--- Material to process Enclosed Below ---

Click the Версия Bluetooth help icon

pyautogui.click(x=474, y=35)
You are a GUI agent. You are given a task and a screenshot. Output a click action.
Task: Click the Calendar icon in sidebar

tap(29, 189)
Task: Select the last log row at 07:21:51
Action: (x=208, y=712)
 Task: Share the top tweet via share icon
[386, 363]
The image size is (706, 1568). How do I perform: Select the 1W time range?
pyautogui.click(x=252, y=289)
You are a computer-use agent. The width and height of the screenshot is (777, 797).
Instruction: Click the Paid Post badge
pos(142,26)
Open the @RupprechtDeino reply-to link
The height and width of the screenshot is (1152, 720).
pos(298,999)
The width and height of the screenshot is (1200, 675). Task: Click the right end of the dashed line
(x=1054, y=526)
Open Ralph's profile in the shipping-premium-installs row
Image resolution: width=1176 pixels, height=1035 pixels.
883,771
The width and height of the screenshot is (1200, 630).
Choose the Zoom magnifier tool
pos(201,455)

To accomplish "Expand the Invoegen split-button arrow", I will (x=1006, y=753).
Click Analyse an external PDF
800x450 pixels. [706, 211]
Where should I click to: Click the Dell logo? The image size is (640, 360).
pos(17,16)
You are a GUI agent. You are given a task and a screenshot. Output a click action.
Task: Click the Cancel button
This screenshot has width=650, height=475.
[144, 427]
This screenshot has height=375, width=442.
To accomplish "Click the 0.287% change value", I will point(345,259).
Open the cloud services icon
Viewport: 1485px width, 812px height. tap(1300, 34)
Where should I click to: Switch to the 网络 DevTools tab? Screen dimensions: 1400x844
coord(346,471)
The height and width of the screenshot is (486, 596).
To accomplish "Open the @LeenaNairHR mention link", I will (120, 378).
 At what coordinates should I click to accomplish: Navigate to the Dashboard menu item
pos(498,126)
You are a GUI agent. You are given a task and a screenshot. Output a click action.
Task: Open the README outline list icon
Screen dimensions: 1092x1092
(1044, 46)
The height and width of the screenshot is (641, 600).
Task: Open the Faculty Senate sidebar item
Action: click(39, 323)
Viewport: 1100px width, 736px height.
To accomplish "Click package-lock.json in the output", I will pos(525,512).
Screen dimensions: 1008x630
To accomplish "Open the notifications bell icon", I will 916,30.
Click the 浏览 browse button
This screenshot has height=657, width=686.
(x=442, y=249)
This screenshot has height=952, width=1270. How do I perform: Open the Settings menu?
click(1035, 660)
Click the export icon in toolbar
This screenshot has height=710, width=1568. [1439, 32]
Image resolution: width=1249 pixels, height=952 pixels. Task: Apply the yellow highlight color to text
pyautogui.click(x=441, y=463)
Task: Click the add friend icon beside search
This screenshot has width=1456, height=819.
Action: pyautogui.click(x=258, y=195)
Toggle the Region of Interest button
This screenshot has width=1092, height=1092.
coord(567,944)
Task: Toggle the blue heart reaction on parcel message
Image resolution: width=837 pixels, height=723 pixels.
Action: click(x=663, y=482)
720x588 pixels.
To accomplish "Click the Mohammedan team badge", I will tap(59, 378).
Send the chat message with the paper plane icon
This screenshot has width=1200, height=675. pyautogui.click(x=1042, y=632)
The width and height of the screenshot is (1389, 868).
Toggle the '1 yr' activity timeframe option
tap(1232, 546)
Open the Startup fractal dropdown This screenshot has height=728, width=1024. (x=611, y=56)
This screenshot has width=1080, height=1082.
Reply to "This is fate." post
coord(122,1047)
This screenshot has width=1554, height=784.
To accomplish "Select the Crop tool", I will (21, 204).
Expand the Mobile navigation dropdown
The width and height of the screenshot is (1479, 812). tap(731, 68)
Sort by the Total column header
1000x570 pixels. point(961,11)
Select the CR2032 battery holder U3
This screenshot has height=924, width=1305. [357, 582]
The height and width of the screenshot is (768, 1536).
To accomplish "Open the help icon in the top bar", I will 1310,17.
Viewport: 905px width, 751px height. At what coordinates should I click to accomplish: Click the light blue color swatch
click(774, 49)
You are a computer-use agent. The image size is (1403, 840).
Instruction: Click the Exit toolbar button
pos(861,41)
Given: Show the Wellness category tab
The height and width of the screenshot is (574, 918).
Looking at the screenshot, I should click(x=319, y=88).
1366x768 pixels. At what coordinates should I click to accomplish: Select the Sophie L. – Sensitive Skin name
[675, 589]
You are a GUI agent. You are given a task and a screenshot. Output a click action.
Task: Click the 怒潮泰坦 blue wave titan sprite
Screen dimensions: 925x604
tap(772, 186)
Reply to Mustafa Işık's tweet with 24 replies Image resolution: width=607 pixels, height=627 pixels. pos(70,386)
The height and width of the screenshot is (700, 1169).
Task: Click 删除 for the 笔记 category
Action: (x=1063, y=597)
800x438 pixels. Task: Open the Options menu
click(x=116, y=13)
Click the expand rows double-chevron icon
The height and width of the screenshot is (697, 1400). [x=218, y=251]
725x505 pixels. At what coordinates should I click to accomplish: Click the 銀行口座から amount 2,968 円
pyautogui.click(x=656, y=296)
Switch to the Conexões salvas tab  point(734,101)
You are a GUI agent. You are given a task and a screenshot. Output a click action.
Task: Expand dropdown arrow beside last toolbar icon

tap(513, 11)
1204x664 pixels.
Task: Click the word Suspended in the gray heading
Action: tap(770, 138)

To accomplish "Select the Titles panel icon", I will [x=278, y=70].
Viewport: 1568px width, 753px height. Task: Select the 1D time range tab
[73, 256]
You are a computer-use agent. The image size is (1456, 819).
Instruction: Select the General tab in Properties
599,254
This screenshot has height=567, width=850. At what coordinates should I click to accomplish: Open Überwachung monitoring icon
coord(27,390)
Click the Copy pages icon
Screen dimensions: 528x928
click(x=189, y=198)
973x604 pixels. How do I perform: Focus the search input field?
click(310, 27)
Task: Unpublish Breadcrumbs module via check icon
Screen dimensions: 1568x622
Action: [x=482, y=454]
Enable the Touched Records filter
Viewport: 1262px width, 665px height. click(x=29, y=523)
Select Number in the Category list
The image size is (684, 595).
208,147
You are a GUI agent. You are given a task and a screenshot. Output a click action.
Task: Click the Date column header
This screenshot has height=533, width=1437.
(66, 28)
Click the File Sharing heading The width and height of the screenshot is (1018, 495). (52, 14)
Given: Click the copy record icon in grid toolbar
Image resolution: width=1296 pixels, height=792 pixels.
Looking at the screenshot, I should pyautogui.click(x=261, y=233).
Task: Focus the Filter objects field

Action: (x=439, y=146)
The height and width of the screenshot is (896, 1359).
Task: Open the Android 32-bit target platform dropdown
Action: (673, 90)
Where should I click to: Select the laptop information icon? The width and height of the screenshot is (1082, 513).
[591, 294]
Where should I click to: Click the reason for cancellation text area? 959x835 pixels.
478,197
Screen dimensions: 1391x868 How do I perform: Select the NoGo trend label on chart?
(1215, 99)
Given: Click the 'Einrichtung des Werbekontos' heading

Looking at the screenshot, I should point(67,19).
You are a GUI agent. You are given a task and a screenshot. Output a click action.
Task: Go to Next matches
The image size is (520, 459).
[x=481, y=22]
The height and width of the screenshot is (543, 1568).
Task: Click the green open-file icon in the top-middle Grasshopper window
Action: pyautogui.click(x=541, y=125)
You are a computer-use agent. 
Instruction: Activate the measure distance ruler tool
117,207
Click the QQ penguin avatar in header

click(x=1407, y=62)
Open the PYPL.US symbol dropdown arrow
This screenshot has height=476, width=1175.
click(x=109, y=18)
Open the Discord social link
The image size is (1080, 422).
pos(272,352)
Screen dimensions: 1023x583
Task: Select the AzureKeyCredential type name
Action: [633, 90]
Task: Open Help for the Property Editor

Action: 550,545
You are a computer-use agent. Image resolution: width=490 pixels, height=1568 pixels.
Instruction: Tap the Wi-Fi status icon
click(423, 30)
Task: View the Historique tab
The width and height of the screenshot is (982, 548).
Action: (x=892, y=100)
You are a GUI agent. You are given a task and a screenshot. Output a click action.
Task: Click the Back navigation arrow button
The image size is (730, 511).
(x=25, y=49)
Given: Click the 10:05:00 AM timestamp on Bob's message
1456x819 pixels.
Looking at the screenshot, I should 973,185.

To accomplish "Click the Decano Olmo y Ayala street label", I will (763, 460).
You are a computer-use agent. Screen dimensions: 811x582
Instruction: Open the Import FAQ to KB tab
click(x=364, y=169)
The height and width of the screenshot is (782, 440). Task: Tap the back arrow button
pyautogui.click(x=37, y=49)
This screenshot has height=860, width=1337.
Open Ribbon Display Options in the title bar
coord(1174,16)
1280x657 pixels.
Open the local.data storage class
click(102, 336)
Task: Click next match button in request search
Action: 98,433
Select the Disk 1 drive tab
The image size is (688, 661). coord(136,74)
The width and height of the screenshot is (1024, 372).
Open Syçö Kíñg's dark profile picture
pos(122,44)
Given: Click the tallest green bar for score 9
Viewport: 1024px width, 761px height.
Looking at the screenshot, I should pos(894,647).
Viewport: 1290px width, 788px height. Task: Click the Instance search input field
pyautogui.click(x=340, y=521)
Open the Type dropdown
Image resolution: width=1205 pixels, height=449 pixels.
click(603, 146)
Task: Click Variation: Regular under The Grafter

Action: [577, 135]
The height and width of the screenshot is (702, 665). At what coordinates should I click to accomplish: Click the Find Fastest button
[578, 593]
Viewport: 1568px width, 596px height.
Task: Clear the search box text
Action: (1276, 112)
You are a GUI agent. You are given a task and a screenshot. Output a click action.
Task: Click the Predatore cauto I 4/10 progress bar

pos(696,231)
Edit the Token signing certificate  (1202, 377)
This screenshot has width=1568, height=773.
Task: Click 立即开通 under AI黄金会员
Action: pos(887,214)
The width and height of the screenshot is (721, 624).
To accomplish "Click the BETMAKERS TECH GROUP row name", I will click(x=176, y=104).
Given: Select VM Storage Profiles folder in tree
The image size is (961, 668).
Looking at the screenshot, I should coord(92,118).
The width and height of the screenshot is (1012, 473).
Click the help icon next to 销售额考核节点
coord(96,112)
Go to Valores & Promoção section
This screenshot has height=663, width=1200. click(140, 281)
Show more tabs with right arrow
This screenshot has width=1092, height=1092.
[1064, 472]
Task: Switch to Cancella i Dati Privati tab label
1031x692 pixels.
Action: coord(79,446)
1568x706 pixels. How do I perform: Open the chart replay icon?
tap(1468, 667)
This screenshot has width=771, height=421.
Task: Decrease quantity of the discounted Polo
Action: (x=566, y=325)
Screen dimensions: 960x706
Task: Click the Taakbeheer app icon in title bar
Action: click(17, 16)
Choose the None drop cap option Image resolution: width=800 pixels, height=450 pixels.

--- End of Enclosed Material to process ---

● Brief
Of the lines above, extract only those from the line with "Enable the Touched Records filter" to the line with "Given: Click the copy", both included, exactly as written.

● Written solution
Enable the Touched Records filter
Viewport: 1262px width, 665px height. click(x=29, y=523)
Select Number in the Category list
The image size is (684, 595).
208,147
You are a GUI agent. You are given a task and a screenshot. Output a click action.
Task: Click the Date column header
This screenshot has height=533, width=1437.
(66, 28)
Click the File Sharing heading The width and height of the screenshot is (1018, 495). (52, 14)
Given: Click the copy record icon in grid toolbar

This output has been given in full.